Honoring our Immigrant Herritage Survey


Full Name
Nilhas, Ruth Ann (Biehler)

What are your ties to Collyer?
Born and Educated (there.)

Where did you live?
1 mile west, 2-1/2 miles north.

Which School did you attend?
Collyer Grade and High School.

What was your religious affiliation?
Methodist.

Do you have any stories to tell about family hardships resulting from building and oranizing a Collyer Church or Church Structure?
No

Were your friends and neighbors all of the same religious affiliation?
No

Your ethnic background/which country did your ancesters call home?
Grandfather Biehler from Alsace, France.

What language was spoken in the home?
English

Did you experience any problems or barriers caused by speaking a different language?

What ethnic and/or religiuos traditions do you specifically remember growing up with?

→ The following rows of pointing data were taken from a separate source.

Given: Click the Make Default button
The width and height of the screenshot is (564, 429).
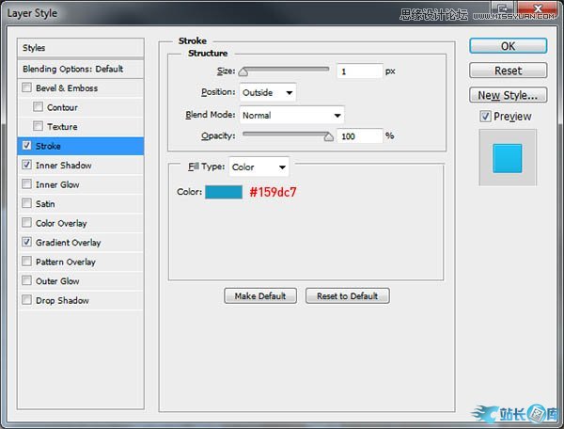Looking at the screenshot, I should tap(260, 296).
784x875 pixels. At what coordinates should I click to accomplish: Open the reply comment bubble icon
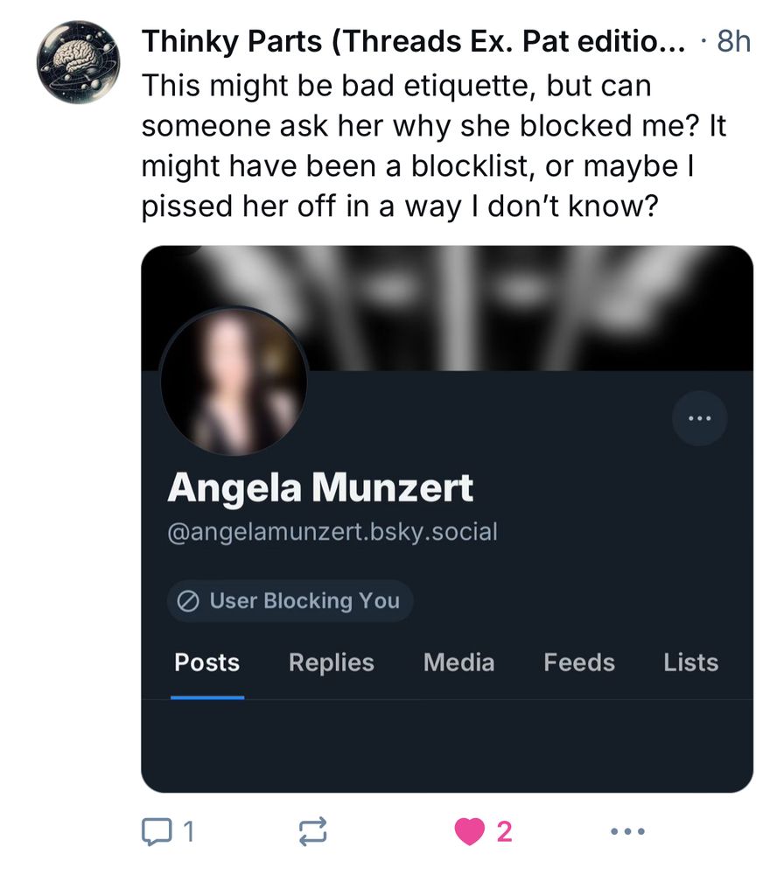coord(156,831)
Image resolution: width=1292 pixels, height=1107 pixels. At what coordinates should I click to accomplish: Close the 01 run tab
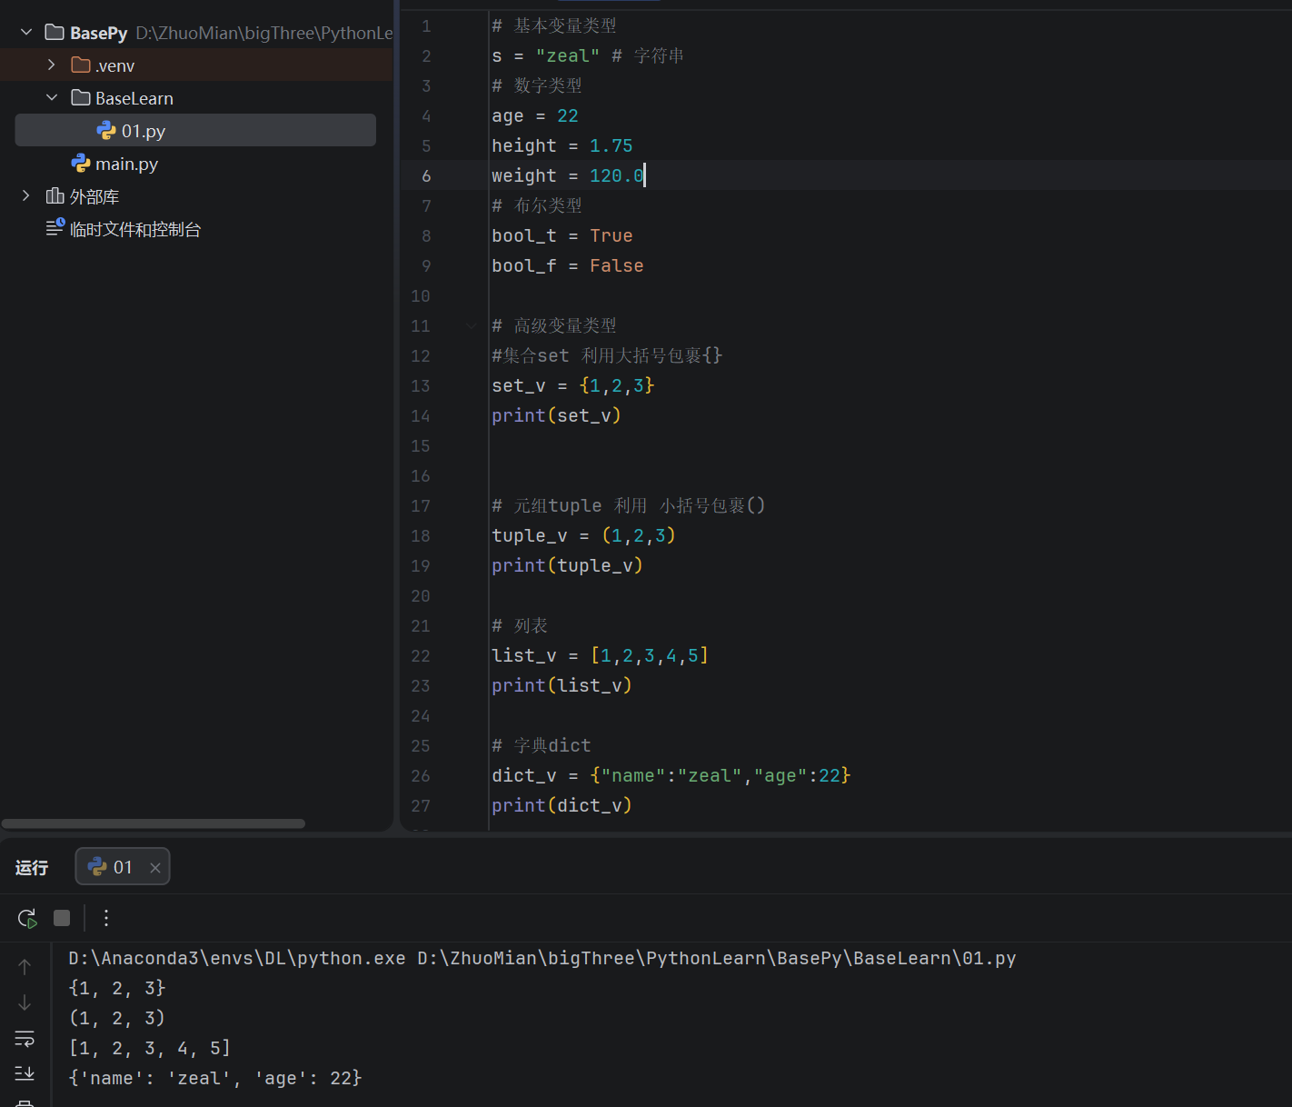(x=155, y=868)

Does your family still practice the same traditions?
I ... have pleasant memories of the Methodist Church as our Family was active members.  The annual Christmas Programs were very special.  Also remember a lady always reciting "The Night Before Christmas."  I am nearly sure that lady was Minnie Burbach.

When did you and/or your family move to Collyer?
Parents move in about 1920.

Do you know how "Collyer" was chosen as a home designation? (Why did your family move here?) Did they operate a farm on homesteaded property?

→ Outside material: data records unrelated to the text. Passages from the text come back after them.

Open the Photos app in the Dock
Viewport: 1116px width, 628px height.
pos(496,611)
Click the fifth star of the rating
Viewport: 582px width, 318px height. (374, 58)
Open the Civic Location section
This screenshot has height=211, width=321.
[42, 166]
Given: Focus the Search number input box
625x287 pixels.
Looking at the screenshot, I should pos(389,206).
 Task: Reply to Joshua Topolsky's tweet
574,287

Did you/and or your family operate a business in Collyer?
They bought 1/2 section of land (& farmed).

Did you or your parents serve in the military?

Were there problems caused by your ethnic background?

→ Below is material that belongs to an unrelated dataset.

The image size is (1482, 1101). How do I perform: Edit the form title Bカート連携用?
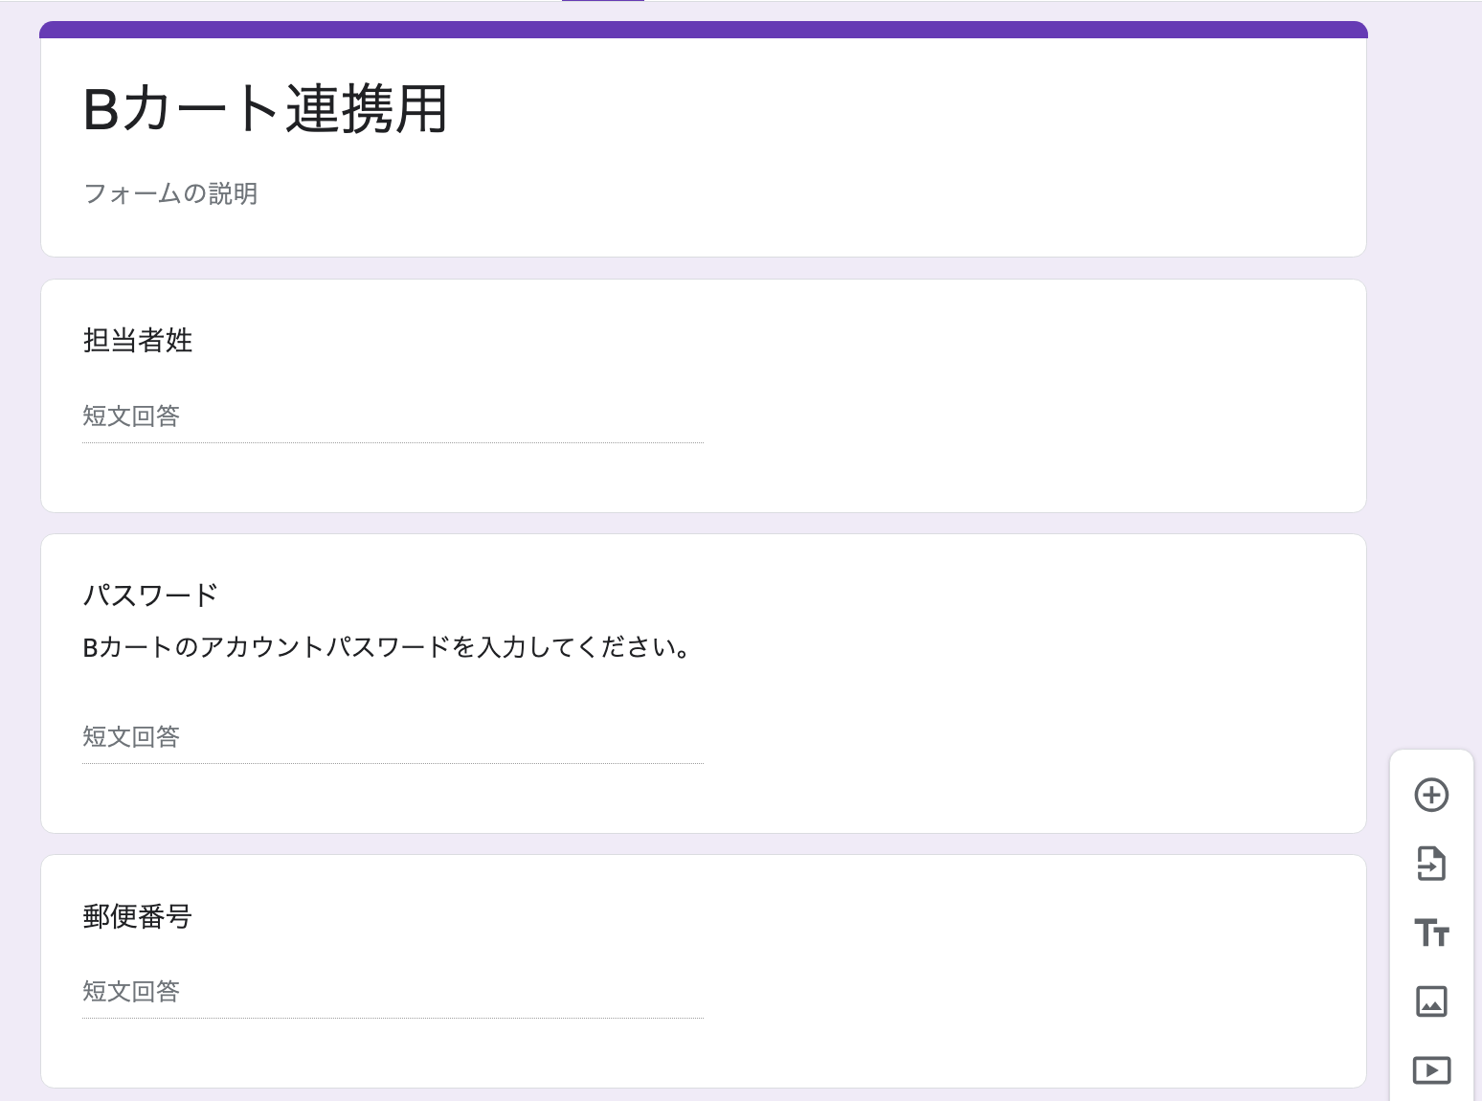[x=265, y=109]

Was your family name changed after you arrived in the United States?

What year were you born?

Where was you place of birth?

Why did your family leave their homeland?

What form of travel did your ancestors use to get to their destination?

What hardships did they encounter on their journey?

What Ports of Call did they travel through to get to America?

Which Port of Entry did they come through when they arrived in America?

What possessions did they bring along with them on their journey? Did they have to sell most of their possessions to be able to obtain money for the journey?

How long did their journey take them from their homeland?

What was the occupation of your ancestors?

Did they change occupations once they settled?

Did they face discrimination once they settled in Collyer?

How did they acquire their homestead land or business?
(My parents) bought 1/2 section of land.

Did there seem to be different social classes among the settlers?

How did the war affect you or your family?
When I was in high school and during World War II one of our teachers taught we "girls" how to knit and we made scarves & stocking caps for the GI's.  That was the beginning of a life-long love of knitting.  I think it might have been Myrtle Razak that taught us.

Do you have ties or are you in communication with anyone in your ancestor's country?

Have you ever been back to your ancestor's country?

How did your ancestors integrate into a community? In other words, what was the common thread that brought them together?

Additional Notes:
I remember when my brother, Wayne Biehler, and I rode a horse from our home northwest of Collyer to John and Hazel Tomanek's home (The former Paul Schamberger home), left the horse and walked on to school.  After school, I was often given a ride home with neighbors in a car!